• **TASKS TO CARRY OUT**
1. In the Fair Use text, shorten the paragraph beginning "This song is Copyrighted" into a bulleted list that keeps its main facts.
2. Answer these questions from the Fair Use text:
(a) Destroying which doctrine does the text say destroyed a balanced public media?
(b) How many years of protection did the Patent Act of 1790 provide?
(c) What seal number does Woody Guthrie's copyright note give?

------ TEXT BLOCK ------

Corporate oligarchs are salivating to destroy the internet by the criminalization of Fair Use, just as they destroyed a balanced public media by destroying the Fairness Doctrine.




What the want is not the advancement of science and the public good by encouraging innovation with limited patent protection for a few year (as authorized in the constitution, and the 14 years protection without possibility of extensionj in the Patent Act of 1790.)

No, their goal is the opposite: discourage intervention by extending patent/copyright protection for a century or so after the inventor's death, even for inventions under much less extensive protections, even for those corporations holding copyrights from creators/inventors like Woody Guthrie, who wrote Re: "This Land Is Your Land":



"This song is Copyrighted in U.S., under Seal of Copyright # 154085, for a period of 28 years, and anybody caught singin it without our permission, will be mighty good friends of ourn, cause we don't give a dern. Publish it. Write it. Sing it. Swing to it. Yodel it. We wrote it, that's all we wanted to do."

------ GIVEN INFORMATION ------

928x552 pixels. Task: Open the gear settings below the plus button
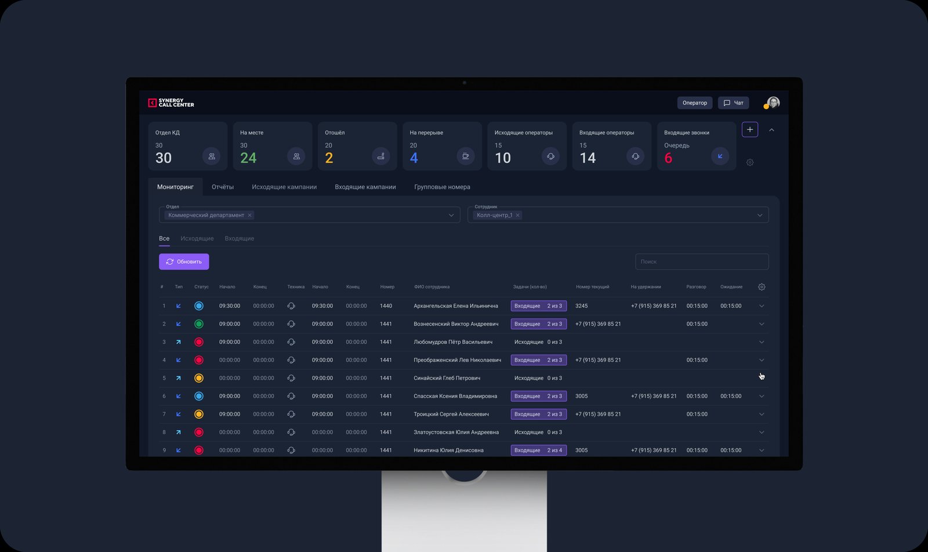(750, 162)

------

• **TASK-BY-TASK RESULTS**
1.
- The song is copyrighted in the U.S. under Seal of Copyright #154085 for 28 years.
- Anyone caught singing it without permission will be good friends of the writers, who don't care.
- People are invited to publish it, write it, sing it, swing to it and yodel it.
- Writing the song was all the writers wanted to do.

2.
(a) The Fairness Doctrine.
(b) 14 years, with no possibility of extension.
(c) Seal of Copyright #154085.